The seizure was reported at a meeting hosted by the Ministry of Public Security's Drug Crime Investigation Police Department in Hanoi on Thursday to review the department’s performance during the first half of 2021.
The ring was led by a group of Taiwanese nationals who had been living in Ho Chi Minh City, said Major General Nguyen Van Vien, director of the department.
The department was tipped off about the crime ring by Taiwanese law enforcement who said that several Vietnamese in Cambodia had been colluding with a syndicate in Vietnam to traffic drugs from there to Ho Chi Minh City before shipping them out of the country by road and air, the major general said.
On May 19, a police team pulled over a car transporting 10 kilograms of ketamine stashed inside boxes of instant noodles in the city’s Binh Tan District.

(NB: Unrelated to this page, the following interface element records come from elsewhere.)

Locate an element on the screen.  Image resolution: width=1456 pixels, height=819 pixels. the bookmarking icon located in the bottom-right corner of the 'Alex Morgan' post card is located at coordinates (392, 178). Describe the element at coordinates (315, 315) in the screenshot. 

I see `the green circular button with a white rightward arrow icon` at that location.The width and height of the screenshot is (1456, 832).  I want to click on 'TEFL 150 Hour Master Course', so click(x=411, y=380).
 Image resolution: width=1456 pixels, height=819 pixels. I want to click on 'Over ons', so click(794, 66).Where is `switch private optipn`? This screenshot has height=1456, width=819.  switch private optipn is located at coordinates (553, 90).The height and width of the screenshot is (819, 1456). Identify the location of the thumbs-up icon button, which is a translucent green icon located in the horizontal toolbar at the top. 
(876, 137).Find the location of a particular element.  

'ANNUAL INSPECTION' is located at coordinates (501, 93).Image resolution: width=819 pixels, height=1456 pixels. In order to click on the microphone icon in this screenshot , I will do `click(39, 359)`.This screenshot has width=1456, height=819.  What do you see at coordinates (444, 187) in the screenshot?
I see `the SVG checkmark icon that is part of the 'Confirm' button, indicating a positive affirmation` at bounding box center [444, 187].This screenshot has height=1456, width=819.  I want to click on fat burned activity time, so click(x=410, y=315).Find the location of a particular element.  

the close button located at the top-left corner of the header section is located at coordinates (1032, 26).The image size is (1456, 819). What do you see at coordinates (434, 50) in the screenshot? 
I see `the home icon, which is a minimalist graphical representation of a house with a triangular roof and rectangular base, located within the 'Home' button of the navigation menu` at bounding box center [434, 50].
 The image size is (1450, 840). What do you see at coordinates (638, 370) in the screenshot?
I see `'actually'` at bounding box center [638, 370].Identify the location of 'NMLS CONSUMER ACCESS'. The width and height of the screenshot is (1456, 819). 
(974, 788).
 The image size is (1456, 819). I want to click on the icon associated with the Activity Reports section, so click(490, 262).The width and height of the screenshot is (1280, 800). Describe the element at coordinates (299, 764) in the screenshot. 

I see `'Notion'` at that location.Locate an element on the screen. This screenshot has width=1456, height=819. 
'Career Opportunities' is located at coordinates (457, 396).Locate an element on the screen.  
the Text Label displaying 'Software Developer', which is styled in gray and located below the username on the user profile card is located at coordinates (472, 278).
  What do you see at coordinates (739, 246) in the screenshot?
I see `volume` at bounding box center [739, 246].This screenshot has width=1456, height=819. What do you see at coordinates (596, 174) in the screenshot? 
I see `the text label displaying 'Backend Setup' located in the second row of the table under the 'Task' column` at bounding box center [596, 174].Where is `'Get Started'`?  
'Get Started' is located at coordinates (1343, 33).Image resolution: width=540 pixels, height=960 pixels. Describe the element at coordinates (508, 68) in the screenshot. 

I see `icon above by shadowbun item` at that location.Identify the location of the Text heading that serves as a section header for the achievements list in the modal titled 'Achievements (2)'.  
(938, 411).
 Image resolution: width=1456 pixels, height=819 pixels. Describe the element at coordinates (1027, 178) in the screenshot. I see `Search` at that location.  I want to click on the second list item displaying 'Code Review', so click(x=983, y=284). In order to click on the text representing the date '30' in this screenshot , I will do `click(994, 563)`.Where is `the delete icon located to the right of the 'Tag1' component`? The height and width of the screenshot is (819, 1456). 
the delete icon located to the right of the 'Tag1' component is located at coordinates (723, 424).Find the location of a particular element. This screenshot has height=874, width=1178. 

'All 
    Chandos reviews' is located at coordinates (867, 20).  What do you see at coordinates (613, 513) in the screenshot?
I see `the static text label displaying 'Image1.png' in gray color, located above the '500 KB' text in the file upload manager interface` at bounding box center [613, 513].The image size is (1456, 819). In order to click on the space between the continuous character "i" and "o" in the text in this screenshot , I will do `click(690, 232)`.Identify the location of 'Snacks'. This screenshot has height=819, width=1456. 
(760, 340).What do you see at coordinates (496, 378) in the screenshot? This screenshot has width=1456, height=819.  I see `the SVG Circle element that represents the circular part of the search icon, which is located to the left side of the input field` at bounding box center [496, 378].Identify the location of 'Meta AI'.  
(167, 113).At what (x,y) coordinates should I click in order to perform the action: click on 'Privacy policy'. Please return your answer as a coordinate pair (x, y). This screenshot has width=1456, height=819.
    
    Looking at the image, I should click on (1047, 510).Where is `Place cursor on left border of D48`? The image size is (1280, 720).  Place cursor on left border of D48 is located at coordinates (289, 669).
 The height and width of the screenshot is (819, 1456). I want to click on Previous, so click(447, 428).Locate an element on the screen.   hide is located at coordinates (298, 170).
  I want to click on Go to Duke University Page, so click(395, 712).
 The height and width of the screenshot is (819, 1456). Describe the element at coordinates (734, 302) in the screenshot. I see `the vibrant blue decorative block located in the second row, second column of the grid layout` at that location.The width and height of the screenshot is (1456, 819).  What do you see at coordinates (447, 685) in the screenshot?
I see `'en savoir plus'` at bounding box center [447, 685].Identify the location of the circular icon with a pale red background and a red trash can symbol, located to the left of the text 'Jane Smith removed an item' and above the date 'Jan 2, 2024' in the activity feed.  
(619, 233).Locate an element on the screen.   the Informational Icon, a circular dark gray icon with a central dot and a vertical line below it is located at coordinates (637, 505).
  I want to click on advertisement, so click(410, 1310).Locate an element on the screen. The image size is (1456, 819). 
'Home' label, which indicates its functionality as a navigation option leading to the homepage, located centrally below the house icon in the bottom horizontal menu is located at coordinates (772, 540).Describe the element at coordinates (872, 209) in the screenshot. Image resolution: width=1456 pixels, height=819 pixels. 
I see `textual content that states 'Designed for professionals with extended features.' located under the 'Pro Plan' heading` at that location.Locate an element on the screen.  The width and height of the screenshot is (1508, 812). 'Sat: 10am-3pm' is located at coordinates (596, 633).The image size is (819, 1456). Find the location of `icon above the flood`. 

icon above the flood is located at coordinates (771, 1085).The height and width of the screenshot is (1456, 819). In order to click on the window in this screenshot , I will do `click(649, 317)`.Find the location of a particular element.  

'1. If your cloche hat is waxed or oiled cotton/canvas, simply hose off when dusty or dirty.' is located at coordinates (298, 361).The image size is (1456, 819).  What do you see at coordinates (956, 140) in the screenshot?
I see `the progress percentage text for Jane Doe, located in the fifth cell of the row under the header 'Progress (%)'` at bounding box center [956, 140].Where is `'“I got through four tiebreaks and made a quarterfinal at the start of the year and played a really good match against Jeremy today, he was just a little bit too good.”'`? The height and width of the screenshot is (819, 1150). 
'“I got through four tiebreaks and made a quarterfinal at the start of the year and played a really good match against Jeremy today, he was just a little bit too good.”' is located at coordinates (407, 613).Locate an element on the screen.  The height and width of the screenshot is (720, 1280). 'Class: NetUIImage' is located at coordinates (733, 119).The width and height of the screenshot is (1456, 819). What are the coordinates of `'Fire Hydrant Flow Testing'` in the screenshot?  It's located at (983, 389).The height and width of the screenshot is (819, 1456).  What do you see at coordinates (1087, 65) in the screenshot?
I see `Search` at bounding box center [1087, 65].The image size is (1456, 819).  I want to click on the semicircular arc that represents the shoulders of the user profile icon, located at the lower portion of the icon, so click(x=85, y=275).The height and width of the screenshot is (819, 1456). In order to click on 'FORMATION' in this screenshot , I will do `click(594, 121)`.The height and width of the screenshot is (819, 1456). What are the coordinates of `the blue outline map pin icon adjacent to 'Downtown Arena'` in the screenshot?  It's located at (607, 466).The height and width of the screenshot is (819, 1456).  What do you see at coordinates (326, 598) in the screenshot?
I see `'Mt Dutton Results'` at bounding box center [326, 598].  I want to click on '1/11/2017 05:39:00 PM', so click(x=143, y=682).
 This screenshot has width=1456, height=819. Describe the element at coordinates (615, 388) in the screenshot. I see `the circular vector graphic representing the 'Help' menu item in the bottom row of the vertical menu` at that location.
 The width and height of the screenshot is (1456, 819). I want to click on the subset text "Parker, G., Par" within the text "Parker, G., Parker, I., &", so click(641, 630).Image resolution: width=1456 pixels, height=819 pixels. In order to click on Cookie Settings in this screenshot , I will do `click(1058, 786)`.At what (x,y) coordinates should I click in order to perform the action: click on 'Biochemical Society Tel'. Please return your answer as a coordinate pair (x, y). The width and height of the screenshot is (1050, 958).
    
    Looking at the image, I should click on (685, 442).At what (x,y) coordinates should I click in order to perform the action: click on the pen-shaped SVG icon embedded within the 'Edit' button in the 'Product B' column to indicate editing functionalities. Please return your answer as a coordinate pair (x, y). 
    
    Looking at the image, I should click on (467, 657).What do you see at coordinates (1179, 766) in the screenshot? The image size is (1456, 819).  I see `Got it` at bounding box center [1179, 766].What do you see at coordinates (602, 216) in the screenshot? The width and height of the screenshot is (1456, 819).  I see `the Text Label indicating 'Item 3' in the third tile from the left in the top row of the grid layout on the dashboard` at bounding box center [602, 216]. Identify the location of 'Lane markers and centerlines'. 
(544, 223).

Officers then arrested two Taiwanese nationals who had been preparing to receive the shipment for delivery to a third country.
The two Taiwanese told police that another Taiwanese national, Huang Yen Sheng, had hired them to transport the drugs.
In this supplied photo, drugs were found hidden in pig organs at a factory in Hanoi. |
Working off testimony from those in custody, authorities raided a warehouse belonging to a transport company in Binh Chanh District, where they discovered 150 kilograms of drugs hidden in five electric motors, each weighing one ton, which were being prepared for transport to Hanoi.
Meanwhile, during a search of a 300-square-meter factory that Huang had been renting in Hanoi’s Thuong Tin District, police found dozens of kilograms of drugs stashed inside pig organs awaiting delivery to China.
Members of the drug ring had portioned out 90 kilograms of ketamine and concealed them in the abdomens of 900 pigs.
They then fixed a positioning device onto the shipment in order to monitor it during transport.
Another search of an apartment rented by Huang in Hanoi’s Long Bien District led to the discovery of five positioning systems intended to monitor drugs during the transport process.
Police have so far arrested five members of the ring and discovered that it had successfully delivered 270 kilograms of ketamine hidden in three outbound shipments since the beginning of the year.
As the ring’s masterminds are now in China and Cambodia, Vietnamese police are coordinating with counterparts in those countries to continue their investigations, Major General Vien said.